Participants preferred more lifelike robots but disliked the ones that appeared “too human,” including artificially altered humans. Activity in the ventromedial prefrontal cortex followed the same pattern, increasing with the more lifelike robots until dropping significantly in relation to the most lifelike choice. The scientists concluded that each of several brain regions had a unique role in assessing the images, and the combination of their inputs determined whether or not a robot was likable.
This direct representation of a psychological pattern in the brain provides insight into how people respond to and assess artificial social partners. The findings may also apply to the evaluation of human social partners.
About this neuroscience research article
Source: SfN Media Contacts: Calli McMurray – SfN Image Source: The image is credited to Rosenthal-von der Pütten et al., JNeurosci 2019.

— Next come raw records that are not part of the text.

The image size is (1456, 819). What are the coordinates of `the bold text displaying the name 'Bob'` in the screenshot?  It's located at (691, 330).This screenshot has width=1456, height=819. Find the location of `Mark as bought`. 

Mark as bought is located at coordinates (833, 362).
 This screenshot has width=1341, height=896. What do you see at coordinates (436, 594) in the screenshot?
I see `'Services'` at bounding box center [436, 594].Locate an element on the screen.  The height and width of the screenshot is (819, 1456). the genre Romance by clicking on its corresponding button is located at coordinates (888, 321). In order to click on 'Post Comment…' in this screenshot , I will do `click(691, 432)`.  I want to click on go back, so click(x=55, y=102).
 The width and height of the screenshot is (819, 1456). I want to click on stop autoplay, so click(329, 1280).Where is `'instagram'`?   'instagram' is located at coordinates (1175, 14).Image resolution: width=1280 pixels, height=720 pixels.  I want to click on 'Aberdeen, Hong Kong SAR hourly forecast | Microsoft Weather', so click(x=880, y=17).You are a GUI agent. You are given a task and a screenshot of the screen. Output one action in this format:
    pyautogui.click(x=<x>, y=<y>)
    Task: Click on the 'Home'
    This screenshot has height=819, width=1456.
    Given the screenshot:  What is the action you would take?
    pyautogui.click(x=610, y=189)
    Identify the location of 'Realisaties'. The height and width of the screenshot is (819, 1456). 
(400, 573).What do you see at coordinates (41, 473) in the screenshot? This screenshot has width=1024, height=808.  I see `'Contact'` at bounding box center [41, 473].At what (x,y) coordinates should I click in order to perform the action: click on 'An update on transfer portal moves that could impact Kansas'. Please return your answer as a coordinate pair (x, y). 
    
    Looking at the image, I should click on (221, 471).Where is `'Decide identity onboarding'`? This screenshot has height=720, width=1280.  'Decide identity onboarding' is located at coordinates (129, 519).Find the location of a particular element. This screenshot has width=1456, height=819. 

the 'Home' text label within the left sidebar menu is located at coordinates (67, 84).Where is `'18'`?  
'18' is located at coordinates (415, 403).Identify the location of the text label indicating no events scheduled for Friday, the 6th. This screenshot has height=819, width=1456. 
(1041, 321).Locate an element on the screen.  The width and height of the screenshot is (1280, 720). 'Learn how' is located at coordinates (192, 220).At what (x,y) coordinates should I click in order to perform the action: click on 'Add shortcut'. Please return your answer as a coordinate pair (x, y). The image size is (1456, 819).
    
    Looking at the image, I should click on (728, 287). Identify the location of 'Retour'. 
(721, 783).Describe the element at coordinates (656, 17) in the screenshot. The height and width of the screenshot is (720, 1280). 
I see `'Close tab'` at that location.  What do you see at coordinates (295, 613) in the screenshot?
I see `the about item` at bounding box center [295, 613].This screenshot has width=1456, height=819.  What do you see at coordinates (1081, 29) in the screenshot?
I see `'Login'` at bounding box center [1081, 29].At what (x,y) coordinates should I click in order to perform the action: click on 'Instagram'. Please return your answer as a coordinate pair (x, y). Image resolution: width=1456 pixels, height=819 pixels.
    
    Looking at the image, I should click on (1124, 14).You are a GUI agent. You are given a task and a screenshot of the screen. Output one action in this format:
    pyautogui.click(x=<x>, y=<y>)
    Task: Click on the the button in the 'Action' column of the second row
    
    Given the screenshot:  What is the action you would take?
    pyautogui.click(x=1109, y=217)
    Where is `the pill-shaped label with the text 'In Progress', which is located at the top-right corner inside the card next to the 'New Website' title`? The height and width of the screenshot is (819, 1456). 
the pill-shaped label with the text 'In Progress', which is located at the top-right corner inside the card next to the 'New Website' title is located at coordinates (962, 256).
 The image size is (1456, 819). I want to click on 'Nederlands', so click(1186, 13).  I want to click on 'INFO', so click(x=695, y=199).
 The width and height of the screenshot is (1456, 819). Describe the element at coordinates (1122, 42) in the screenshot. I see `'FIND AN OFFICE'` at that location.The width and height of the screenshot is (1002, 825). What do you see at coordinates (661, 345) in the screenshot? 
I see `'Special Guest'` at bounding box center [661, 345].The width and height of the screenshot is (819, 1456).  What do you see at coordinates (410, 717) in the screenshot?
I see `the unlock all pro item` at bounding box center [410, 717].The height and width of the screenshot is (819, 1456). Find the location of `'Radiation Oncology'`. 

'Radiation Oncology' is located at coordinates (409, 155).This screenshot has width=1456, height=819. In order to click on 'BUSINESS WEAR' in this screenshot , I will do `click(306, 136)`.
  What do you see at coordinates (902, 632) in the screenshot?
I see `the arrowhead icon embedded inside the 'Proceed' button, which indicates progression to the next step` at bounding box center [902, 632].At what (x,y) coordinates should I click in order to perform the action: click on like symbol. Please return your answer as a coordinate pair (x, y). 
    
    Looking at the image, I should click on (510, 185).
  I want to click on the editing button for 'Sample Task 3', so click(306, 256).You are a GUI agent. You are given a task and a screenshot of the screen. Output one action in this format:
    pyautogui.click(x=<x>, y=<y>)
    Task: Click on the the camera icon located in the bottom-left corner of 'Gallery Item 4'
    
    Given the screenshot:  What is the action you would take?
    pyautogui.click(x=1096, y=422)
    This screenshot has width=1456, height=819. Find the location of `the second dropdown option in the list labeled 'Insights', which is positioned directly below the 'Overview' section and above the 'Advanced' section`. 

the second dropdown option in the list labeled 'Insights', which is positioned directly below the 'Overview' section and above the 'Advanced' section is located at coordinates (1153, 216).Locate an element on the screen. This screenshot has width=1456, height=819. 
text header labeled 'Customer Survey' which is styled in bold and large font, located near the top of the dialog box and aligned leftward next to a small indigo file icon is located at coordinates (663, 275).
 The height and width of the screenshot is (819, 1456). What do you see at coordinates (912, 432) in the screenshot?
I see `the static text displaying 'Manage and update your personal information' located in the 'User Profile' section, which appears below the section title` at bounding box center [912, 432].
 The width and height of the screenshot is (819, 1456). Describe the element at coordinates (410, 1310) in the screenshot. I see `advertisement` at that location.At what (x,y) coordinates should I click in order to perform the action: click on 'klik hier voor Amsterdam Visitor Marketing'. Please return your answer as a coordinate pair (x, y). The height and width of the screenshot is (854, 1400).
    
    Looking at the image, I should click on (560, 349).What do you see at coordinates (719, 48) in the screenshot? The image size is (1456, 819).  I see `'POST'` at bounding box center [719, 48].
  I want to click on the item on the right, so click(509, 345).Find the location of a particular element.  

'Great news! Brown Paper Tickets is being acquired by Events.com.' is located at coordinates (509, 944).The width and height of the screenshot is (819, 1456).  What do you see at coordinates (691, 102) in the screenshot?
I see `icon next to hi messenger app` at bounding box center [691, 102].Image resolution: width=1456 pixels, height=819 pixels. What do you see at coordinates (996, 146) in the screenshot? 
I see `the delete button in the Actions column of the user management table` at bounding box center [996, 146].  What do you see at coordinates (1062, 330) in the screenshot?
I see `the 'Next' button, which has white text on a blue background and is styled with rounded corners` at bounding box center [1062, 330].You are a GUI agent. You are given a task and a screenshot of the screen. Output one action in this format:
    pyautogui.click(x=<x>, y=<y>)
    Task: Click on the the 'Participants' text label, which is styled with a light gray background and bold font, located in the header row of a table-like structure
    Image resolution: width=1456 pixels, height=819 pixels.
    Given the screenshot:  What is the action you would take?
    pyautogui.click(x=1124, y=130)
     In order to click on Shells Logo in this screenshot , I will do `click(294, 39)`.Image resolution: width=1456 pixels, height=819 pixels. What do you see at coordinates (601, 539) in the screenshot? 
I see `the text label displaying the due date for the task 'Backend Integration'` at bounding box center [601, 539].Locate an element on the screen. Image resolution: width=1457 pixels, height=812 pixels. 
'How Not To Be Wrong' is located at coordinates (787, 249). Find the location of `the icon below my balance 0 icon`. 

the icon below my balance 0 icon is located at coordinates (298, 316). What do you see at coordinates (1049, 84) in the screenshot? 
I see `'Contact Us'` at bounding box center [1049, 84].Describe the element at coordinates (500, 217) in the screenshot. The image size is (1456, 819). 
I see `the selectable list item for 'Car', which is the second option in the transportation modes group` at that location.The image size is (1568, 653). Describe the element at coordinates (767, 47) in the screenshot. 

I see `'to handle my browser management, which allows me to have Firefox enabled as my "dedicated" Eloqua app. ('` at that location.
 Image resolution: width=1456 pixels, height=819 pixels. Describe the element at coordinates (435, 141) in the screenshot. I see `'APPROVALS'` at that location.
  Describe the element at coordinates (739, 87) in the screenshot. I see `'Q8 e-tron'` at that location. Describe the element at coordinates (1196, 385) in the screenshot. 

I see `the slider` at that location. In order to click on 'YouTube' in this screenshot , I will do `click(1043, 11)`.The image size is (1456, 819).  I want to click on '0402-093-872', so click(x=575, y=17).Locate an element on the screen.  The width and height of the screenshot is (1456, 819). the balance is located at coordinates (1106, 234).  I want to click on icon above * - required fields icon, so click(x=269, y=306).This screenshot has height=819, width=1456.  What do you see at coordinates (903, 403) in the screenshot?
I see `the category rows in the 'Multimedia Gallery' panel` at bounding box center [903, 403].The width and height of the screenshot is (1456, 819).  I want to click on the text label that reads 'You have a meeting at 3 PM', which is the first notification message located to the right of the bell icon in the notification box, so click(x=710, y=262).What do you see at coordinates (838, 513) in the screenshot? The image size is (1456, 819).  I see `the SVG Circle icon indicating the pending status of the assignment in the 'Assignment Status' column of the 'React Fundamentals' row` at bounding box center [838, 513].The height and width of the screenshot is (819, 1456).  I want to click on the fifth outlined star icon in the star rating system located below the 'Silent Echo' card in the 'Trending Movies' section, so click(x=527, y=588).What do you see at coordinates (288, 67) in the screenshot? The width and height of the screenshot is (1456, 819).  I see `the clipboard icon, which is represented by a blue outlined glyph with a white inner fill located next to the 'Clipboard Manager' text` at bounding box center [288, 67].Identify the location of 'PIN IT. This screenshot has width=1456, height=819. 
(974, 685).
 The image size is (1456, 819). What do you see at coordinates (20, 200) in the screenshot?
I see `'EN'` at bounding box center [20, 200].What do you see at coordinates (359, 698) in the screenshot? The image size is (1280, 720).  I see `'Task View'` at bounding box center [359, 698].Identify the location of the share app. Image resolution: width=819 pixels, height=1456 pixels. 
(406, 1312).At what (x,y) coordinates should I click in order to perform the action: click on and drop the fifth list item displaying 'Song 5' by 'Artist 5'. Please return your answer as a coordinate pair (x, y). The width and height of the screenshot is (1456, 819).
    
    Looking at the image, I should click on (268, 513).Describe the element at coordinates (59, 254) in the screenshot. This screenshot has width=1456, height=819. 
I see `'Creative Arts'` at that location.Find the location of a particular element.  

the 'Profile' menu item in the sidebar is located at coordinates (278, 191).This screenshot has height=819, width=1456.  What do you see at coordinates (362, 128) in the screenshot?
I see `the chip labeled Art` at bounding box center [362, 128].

Neural Mechanisms for Accepting and Rejecting Artificial Social Partners in the Uncanny Valley
Artificial agents are becoming prevalent across human life domains. However, the neural mechanisms underlying human responses to these new, artificial social partners remain unclear. The Uncanny-Valley (UV) hypothesis predicts that humans prefer anthropomorphic agents but reject them if they become too human-like—the so-called UV reaction. Using functional MRI, we investigated neural activity when subjects evaluated artificial agents and made decisions about them. Across two experimental tasks, the ventromedial prefrontal cortex (VMPFC) encoded an explicit representation of subjects’ UV reactions. Specifically, VMPFC signaled the subjective likability of artificial agents as a nonlinear function of human-likeness, with selective low likability for highly humanlike agents. In exploratory across-subject analyses, these effects explained individual differences in psychophysical evaluations and preference choices. Functionally connected areas encoded critical inputs for these signals: the temporo-parietal junction encoded a linear human-likeness continuum, whereas nonlinear representations of human-likeness in dorsomedial prefrontal cortex (DMPFC) and fusiform gyrus emphasized a human-nonhuman distinction. Following principles of multisensory integration, multiplicative combination of these signals reconstructed VMPFC’s valuation function. During decision-making, separate signals in VMPFC and DMPFC encoded subjects’ decision variable for choices involving humans or artificial agents, respectively. A distinct amygdala signal predicted rejection of artificial agents. Our data suggest that human reactions toward artificial agents are governed by a neural mechanism that generates a selective, nonlinear valuation in response to a specific feature combination (human-likeness in nonhuman agents). Thus, a basic principle known from sensory coding—neural feature selectivity from linear-nonlinear transformation—may also underlie human responses to artificial social partners.
Would you trust a robot to make decisions for you? Autonomous artificial agents are increasingly entering our lives but how the human brain responds to these new, artificial social partners remains unclear. The Uncanny Valley hypothesis—an influential psychological framework—captures the observation that human responses to artificial agents are nonlinear: we like increasingly anthropomorphic artificial agents, but feel uncomfortable if they become too human-like. Here we investigated neural activity when humans evaluated artificial agents and made personal decisions about them. Our findings suggest a novel neurobiological conceptualization of human responses toward artificial agents: The Uncanny Valley reaction—a selective dislike of highly human-like agents—is based on nonlinear value-coding in VMPFC, a key component of the brain’s reward system.